Reproduce the lines below, substituting "Filter" for "Condition" and leaving everything else unchanged.

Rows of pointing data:
*****
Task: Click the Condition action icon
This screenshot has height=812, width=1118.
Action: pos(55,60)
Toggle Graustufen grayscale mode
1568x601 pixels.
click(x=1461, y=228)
*****
**ANSWER BELOW:**
Task: Click the Filter action icon
This screenshot has height=812, width=1118.
Action: pos(55,60)
Toggle Graustufen grayscale mode
1568x601 pixels.
click(x=1461, y=228)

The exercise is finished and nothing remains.